• **Exercise instructions**
Write out exactly the lines from the one holding "You are a computer-use" to the last line of the entries, both ends included and nothing else, without the pictures.

• **Data provided**
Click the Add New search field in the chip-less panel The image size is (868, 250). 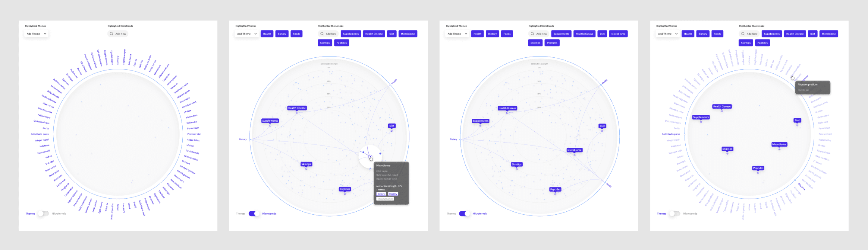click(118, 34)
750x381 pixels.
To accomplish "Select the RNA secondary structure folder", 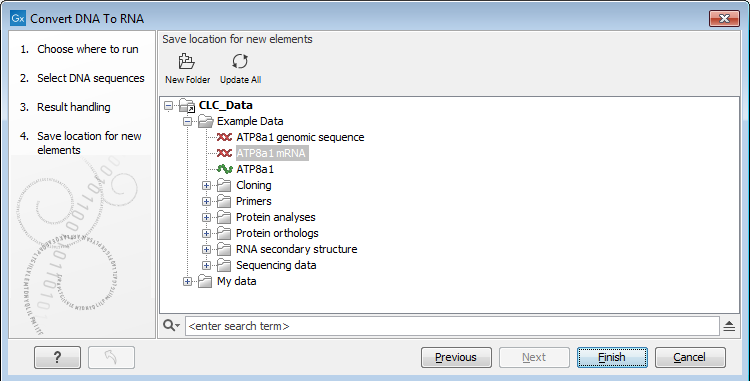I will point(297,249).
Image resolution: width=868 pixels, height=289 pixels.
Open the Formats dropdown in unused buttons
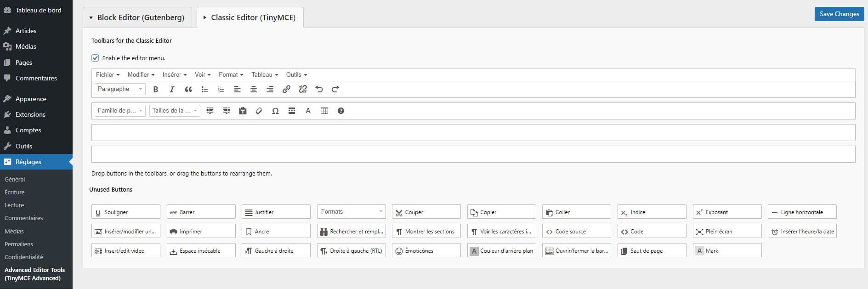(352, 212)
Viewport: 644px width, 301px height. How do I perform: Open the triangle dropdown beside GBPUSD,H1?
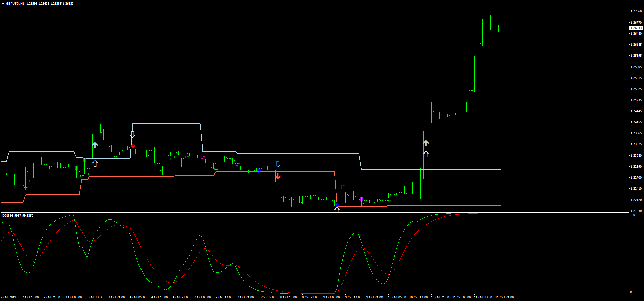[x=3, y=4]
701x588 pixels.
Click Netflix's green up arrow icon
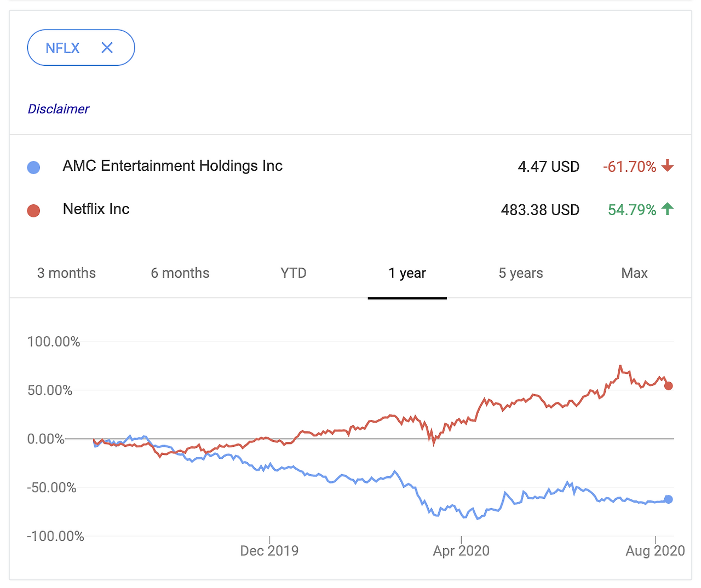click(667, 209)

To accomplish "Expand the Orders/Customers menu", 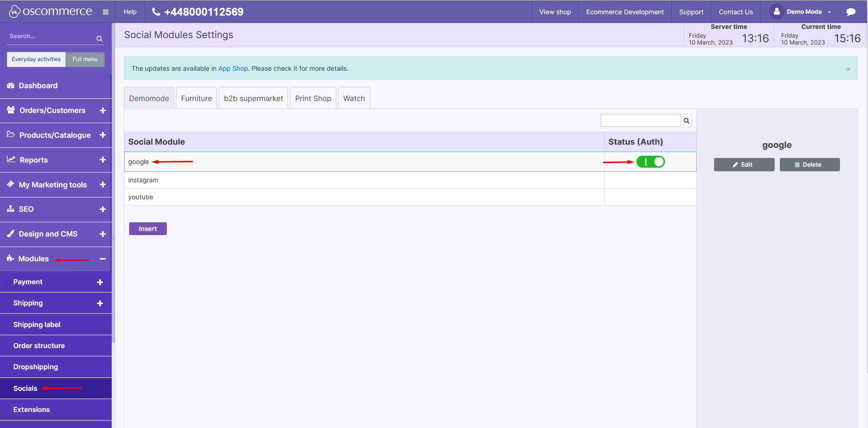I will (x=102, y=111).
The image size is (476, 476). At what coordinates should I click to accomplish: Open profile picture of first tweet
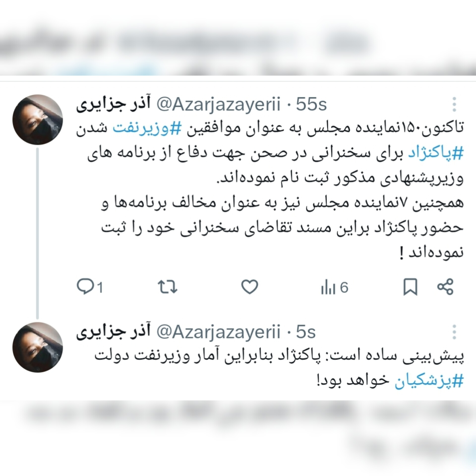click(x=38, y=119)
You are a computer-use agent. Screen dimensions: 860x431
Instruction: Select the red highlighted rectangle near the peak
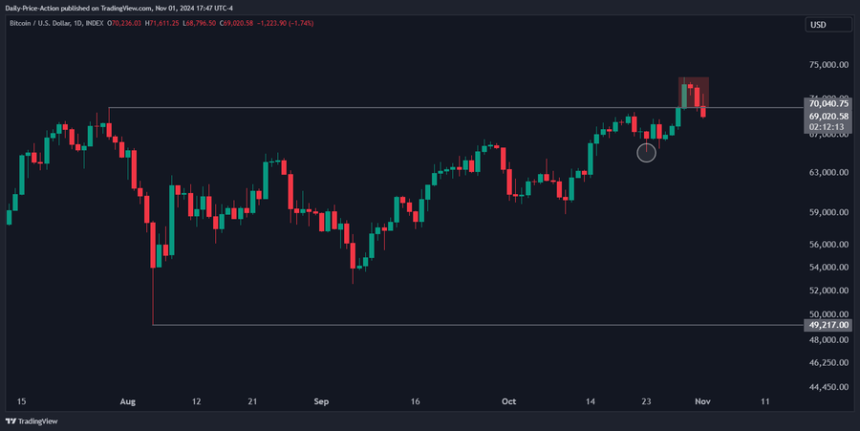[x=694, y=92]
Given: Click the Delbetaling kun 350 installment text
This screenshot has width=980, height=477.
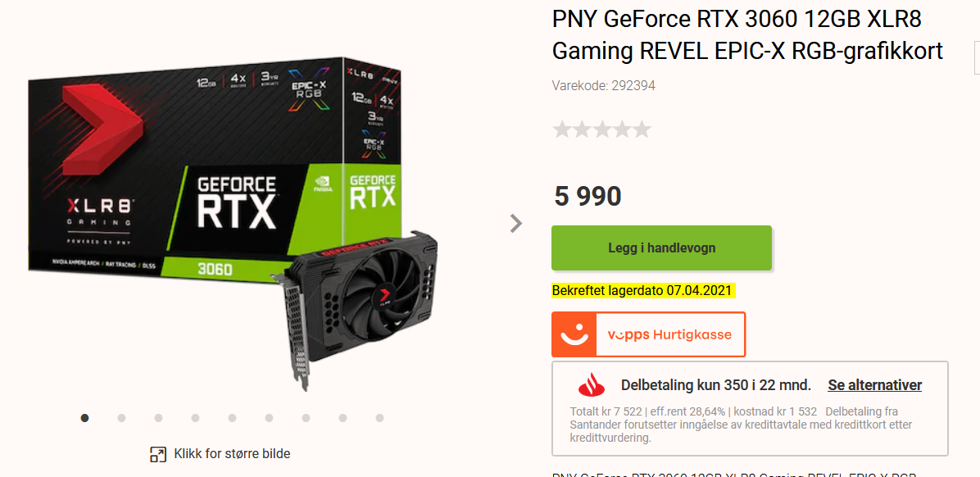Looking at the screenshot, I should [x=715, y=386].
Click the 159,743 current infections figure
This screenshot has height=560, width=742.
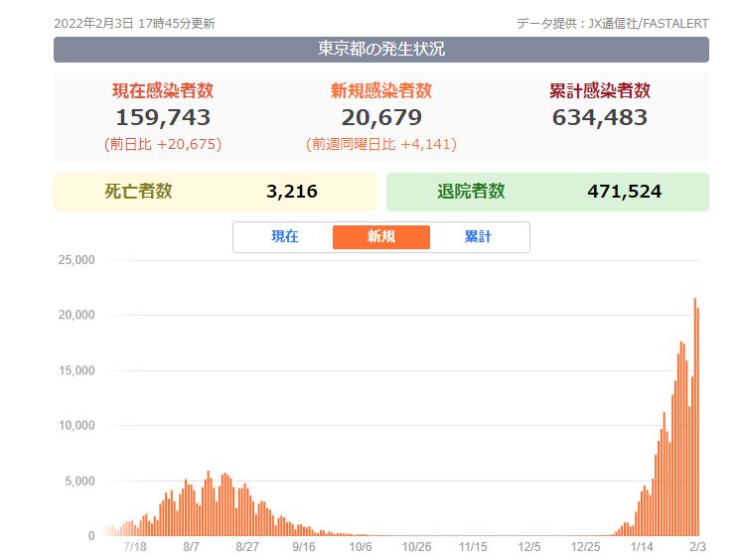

• **Finished task**
You are a computer-use agent. Screen dimensions: 860x431
Instruction: Select the red highlighted rectangle near the peak
[x=694, y=92]
Given: Click the Delbetaling kun 350 installment text
This screenshot has width=980, height=477.
Looking at the screenshot, I should [x=715, y=386].
Click the 159,743 current infections figure
This screenshot has height=560, width=742.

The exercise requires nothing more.